Jackson Donald Fleck (November 7, 1921 – March 21, 2014) was an American professional golfer, best known for winning the U.S. Open in 1955 in a playoff over Ben Hogan.

Early years
Born in 1921 and raised in Bettendorf, Iowa, Fleck's parents were poor farmers who had lost their land in the 1920s. He attended Davenport High School and played on its golf team. Fleck started as a caddie for a local dentist in the mid-1930s, turned professional in 1939, and worked as an assistant golf pro at the Des Moines Country Club for five dollars a week prior to World War II. He joined the military in 1942 and served in the U.S. Navy as a quartermaster; he  participated in the D-Day invasion from a British rocket-firing ship off Normandy's Utah Beach. Within two weeks after his discharge from the service, Fleck was on the PGA's winter golf tour with pro friends trying to qualify for PGA Tour events.

Pro career
After a few years of competing in local and PGA Tour events, Fleck decided to play full-time on the Tour for two years. Within six months, Fleck had his first win — on the biggest stage in men's professional golf — at the 1955 U.S. Open. Fleck won an 18-hole Sunday playoff by three strokes over his idol, Ben Hogan, at the Olympic Club in San Francisco. His first round deficit of nine strokes (behind Tommy Bolt), was the greatest number overcome by a U.S. Open winner. The following year he resigned his job as a municipal club pro in Davenport and moved to the Detroit area in October 1956.

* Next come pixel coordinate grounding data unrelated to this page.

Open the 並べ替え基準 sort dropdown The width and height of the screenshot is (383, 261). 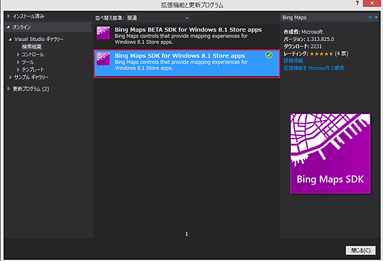(x=158, y=18)
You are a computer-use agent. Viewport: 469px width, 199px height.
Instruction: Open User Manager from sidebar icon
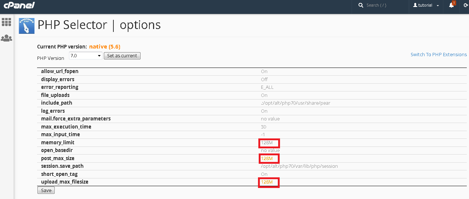(7, 38)
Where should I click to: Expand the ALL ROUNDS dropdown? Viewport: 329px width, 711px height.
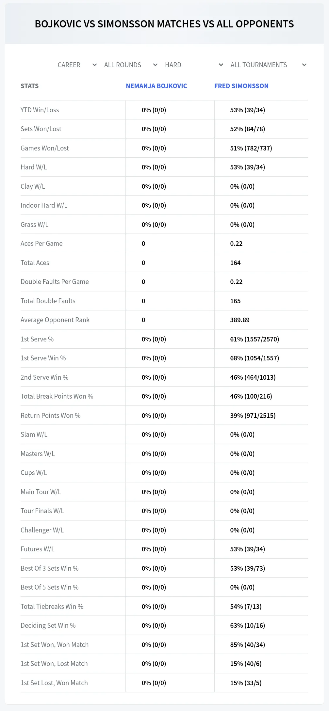tap(131, 65)
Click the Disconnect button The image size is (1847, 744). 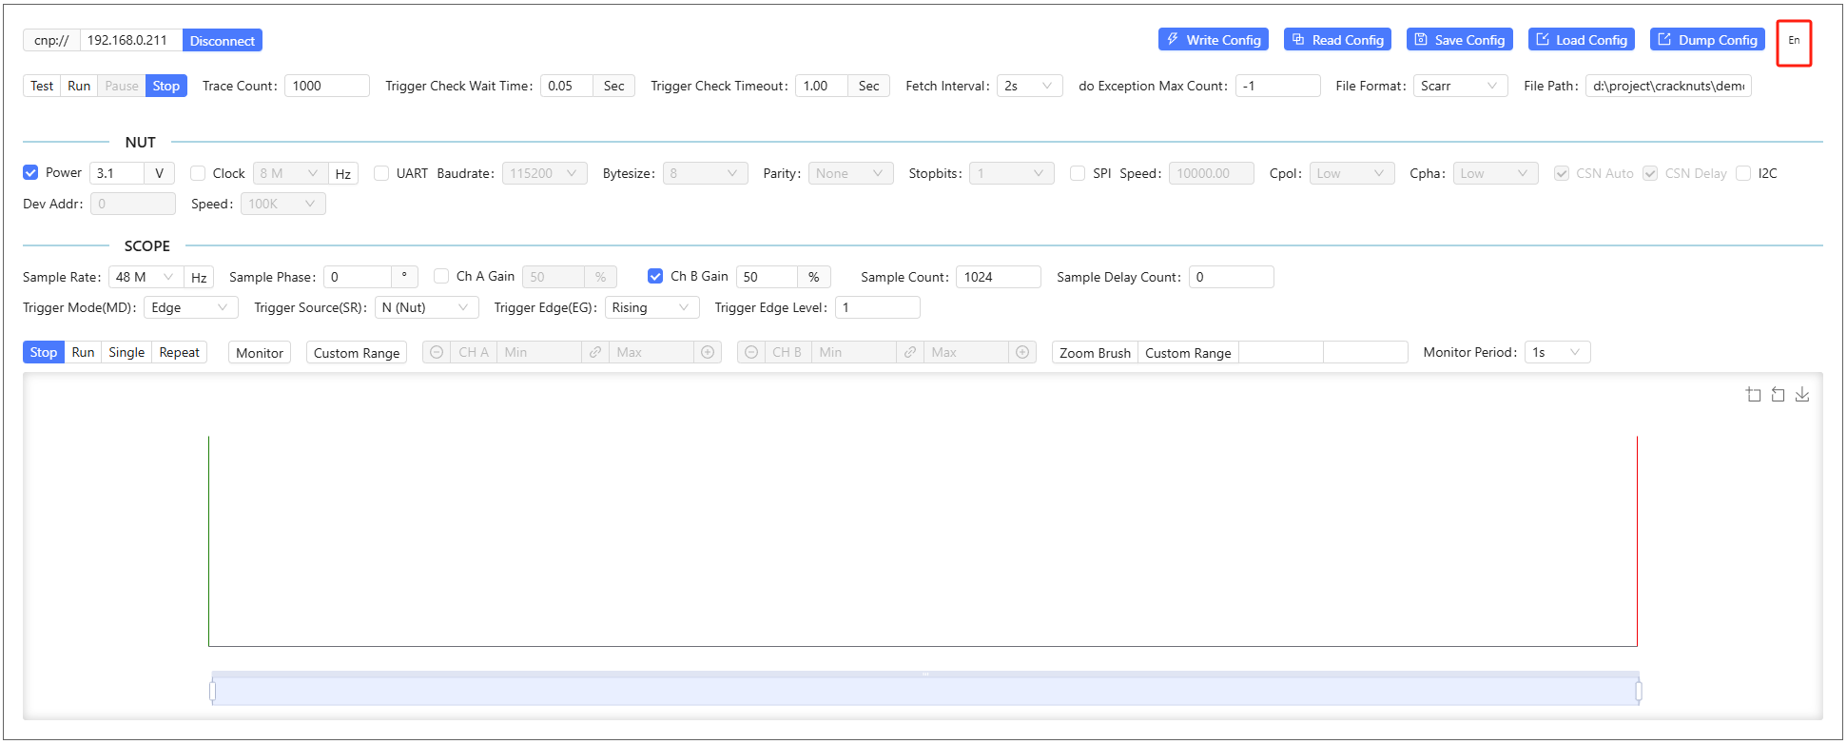222,41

Fleck made three playoffs on tour in 1960, winning at the Phoenix Open in February. He tied for third at the U.S. Open in 1960, and won his third and last tour event in October 1961, The Bakersfield Open, also in a playoff. Fleck finished in the top ten at the PGA Championship in 1962 at Aronimink near Philadelphia, a tie for seventh, then left the tour in 1963. He was a club pro in Wisconsin, Illinois, and California (Plumas Lake CC), and attempted a comeback on tour in 1970. Following the death of his wife Lynn in 1975, he qualified for the U.S. Open in 1977 at age 55, but missed the cut.

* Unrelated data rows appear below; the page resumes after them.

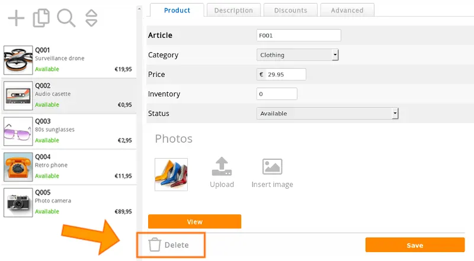Select the colorful shoes photo thumbnail
Screen dimensions: 474x261
pos(171,175)
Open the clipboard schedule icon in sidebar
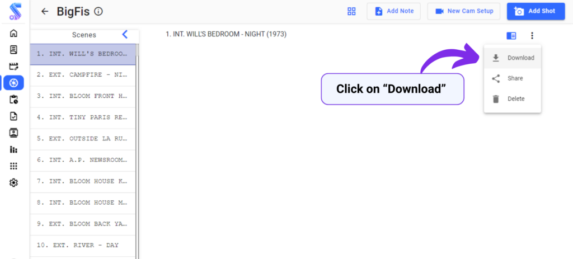 click(13, 100)
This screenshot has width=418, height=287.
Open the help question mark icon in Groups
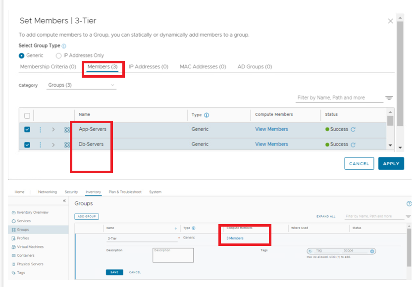409,203
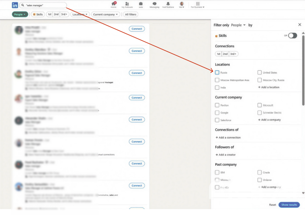Select the 2nd connections pill in panel
Screen dimensions: 305x215
click(225, 54)
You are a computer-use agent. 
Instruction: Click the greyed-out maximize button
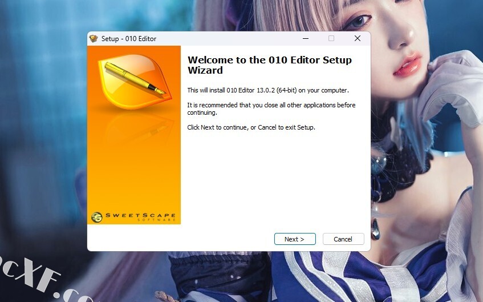pyautogui.click(x=331, y=38)
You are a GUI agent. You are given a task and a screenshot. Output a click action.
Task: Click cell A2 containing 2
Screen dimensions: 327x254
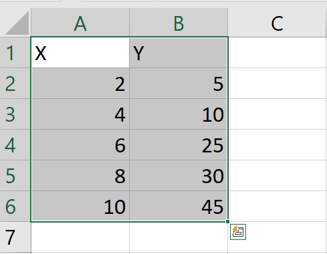(x=80, y=84)
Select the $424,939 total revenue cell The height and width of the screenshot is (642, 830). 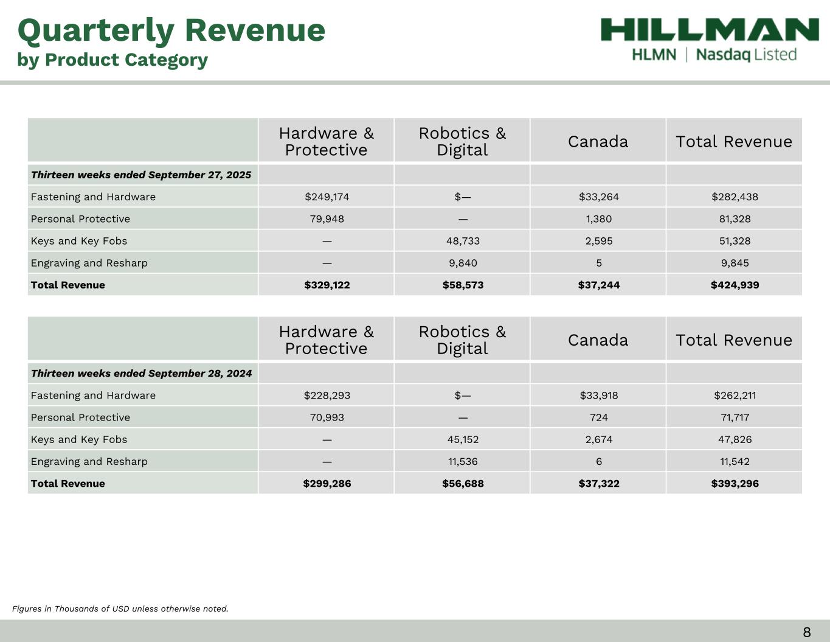(735, 285)
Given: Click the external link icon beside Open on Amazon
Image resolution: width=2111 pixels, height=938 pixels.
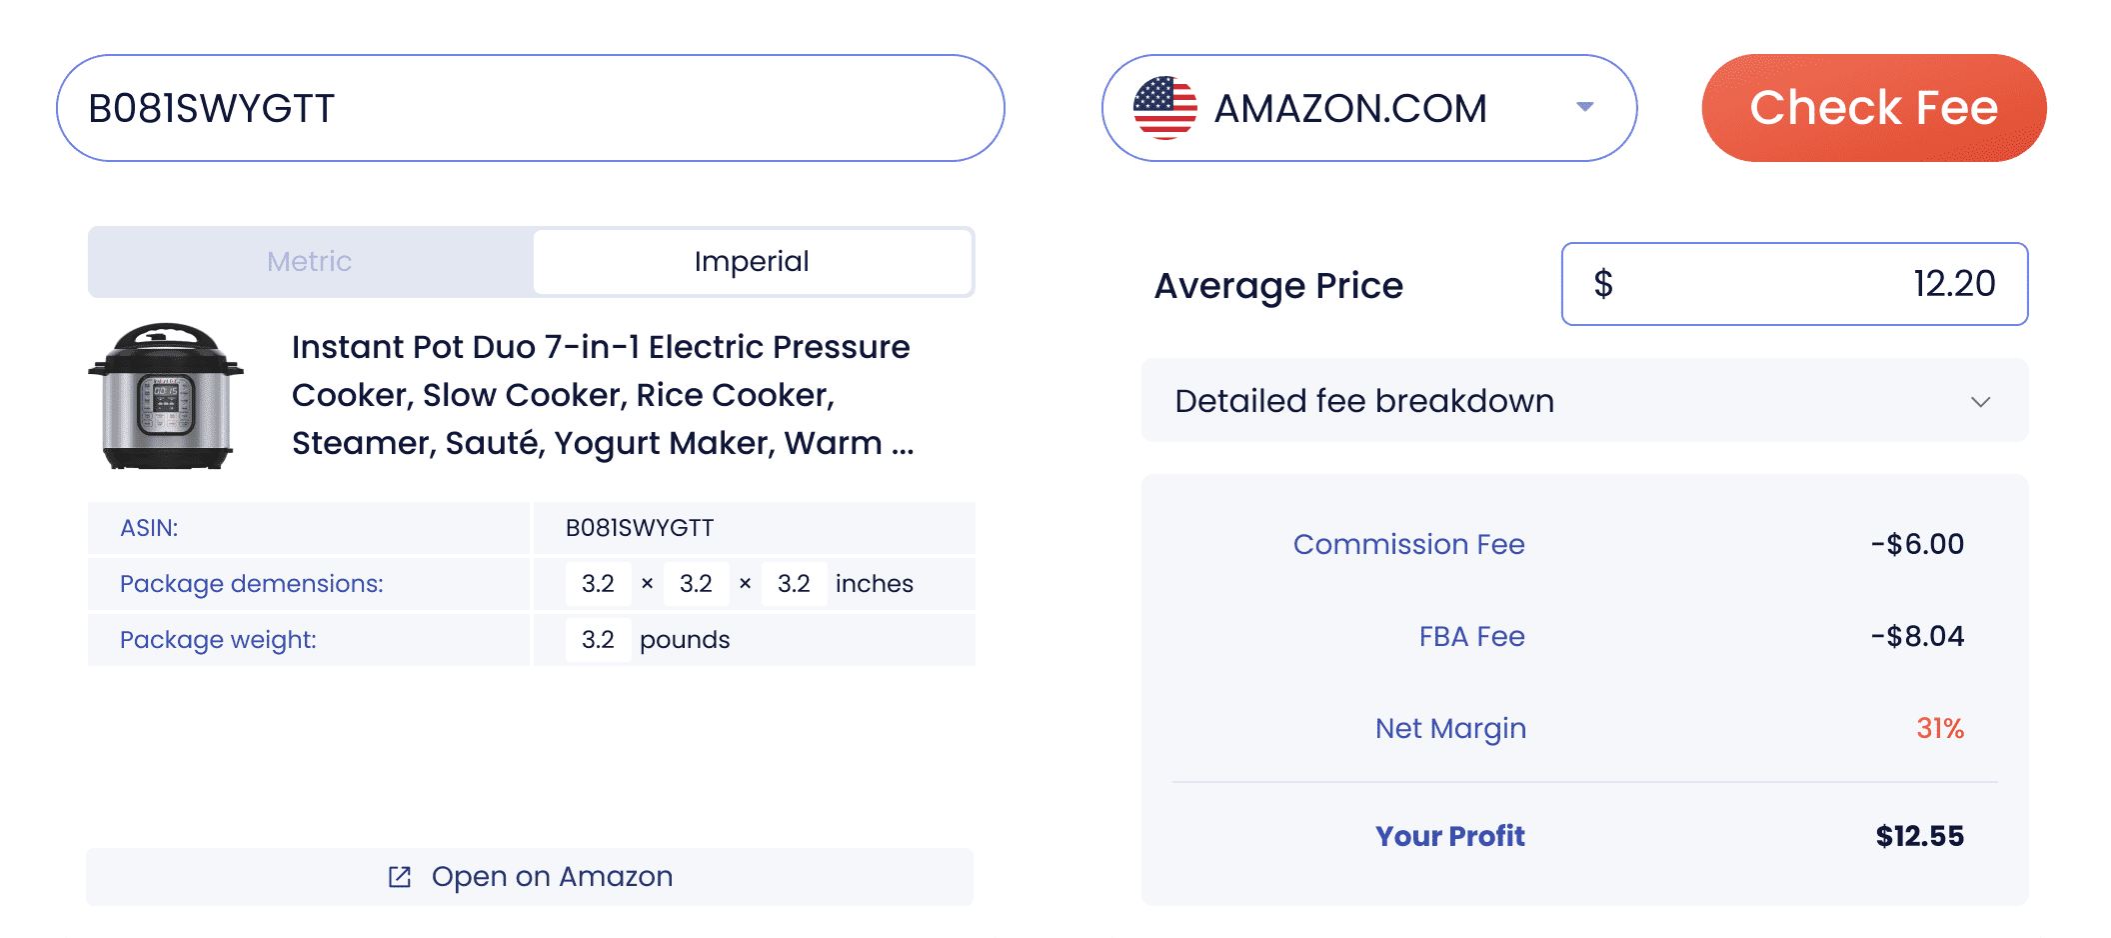Looking at the screenshot, I should coord(400,876).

Less than two years later, Fleck won the PGA Seniors' Championship in February 1979, also won in a playoff, a year prior to the formation of the Senior PGA Tour. He was inducted into the Iowa Golf Hall of Fame in 1990.

In 1993, needing money to salvage a little golf course he owned in rural Arkansas that had been damaged by flooding, a place he called Li'l Bit of Heaven, he sold his 1955 U.S. Open gold medal. He lived in Fort Smith, Arkansas with his wife Carmen Fleck.

Personal
Fleck met his first wife, Lynn Burnsdale of Chicago, when she stopped in the municipal course's pro shop in Davenport in 1949 with a club that needed repair. They were married six weeks later and late the next year added their only child, a son. Fleck wanted to name him Snead Hogan Fleck, but they settled on Craig, after Craig Wood, the winner of the Masters and U.S. Open in 1941. Lynn is credited with encouraging him to play on tour in the early 1950s and again in the early 1970s. She died in 1975 and Fleck remarried in 1980. He married his wife Carmen in 2001. He died on March 21, 2014, in Fort Smith, Arkansas, at the age of 92. He was the oldest living U.S. Open champion at the time of his death.

Professional wins (9)

PGA Tour wins (3)

PGA Tour playoff record (3–2)

Other wins (4)
1952 RGCC Shelden Invitational
1954 RGCC Shelden Invitational
1964 Illinois PGA Championship
1965 Illinois Open Championship

Senior wins (2)
1979 PGA Seniors' Championship
1995 Liberty Mutual Legends of Golf - Demaret Division (with Tommy Bolt)

Major championships

Wins (1)

1 Defeated Hogan in an 18-hole playoff – Fleck 69 (–1), Hogan 72 (+2).

Results timeline

Note: Fleck never played The Open Championship.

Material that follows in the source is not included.